→ **Job**: Can you return, word for word, every line from the one containing "Given: Activate the Pan tool" through the end of the records, leaving out the pictures?

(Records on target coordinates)

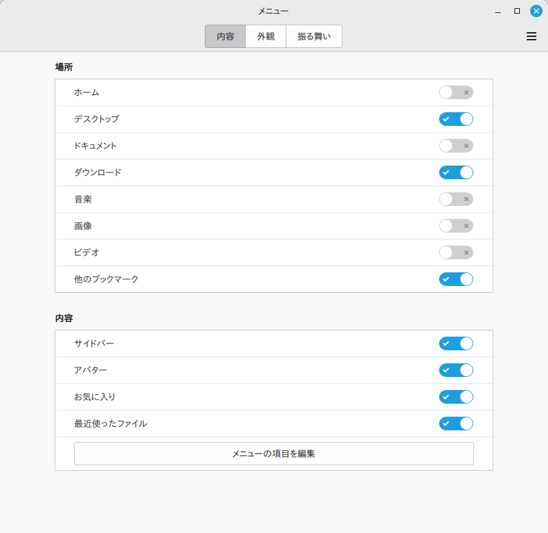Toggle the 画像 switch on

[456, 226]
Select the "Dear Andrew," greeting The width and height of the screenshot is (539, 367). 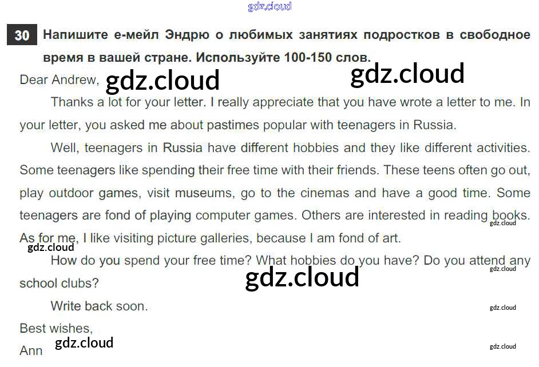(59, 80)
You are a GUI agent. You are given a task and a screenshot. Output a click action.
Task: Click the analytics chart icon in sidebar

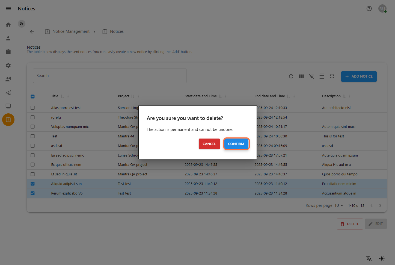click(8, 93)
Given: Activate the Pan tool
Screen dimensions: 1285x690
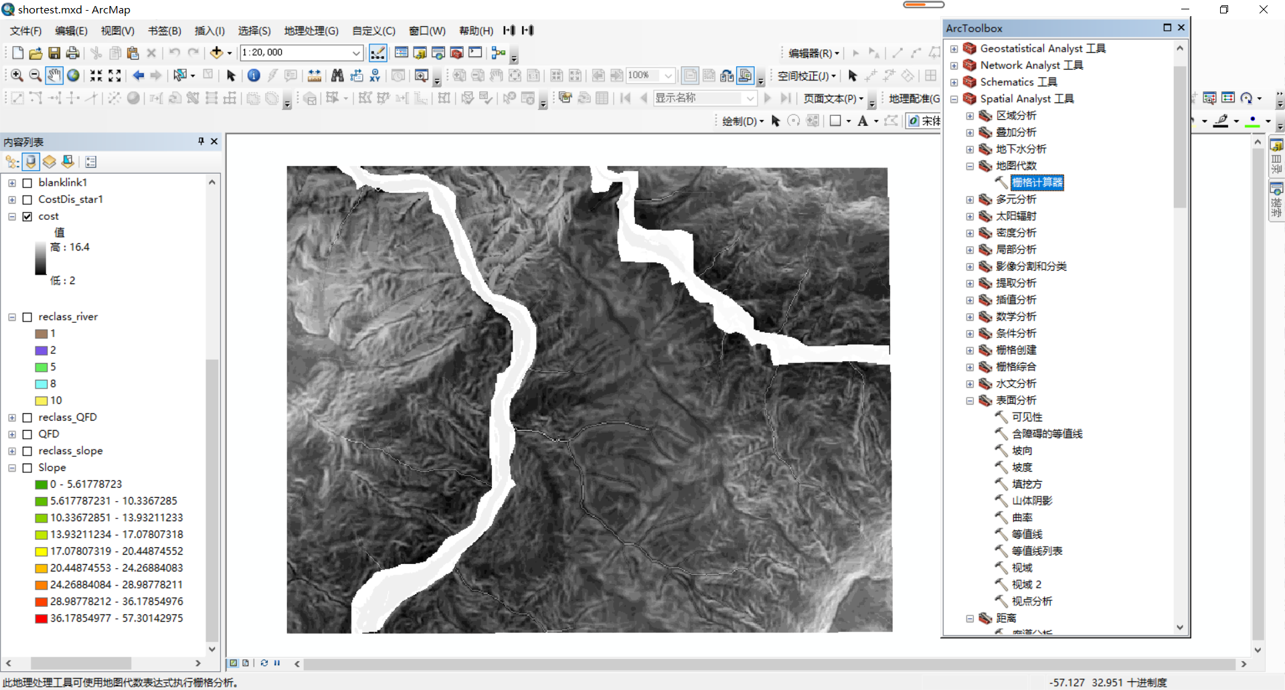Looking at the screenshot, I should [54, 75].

→ **Output for this task**:
Given: Activate the Pan tool
Screen dimensions: 1285x690
Looking at the screenshot, I should [54, 75].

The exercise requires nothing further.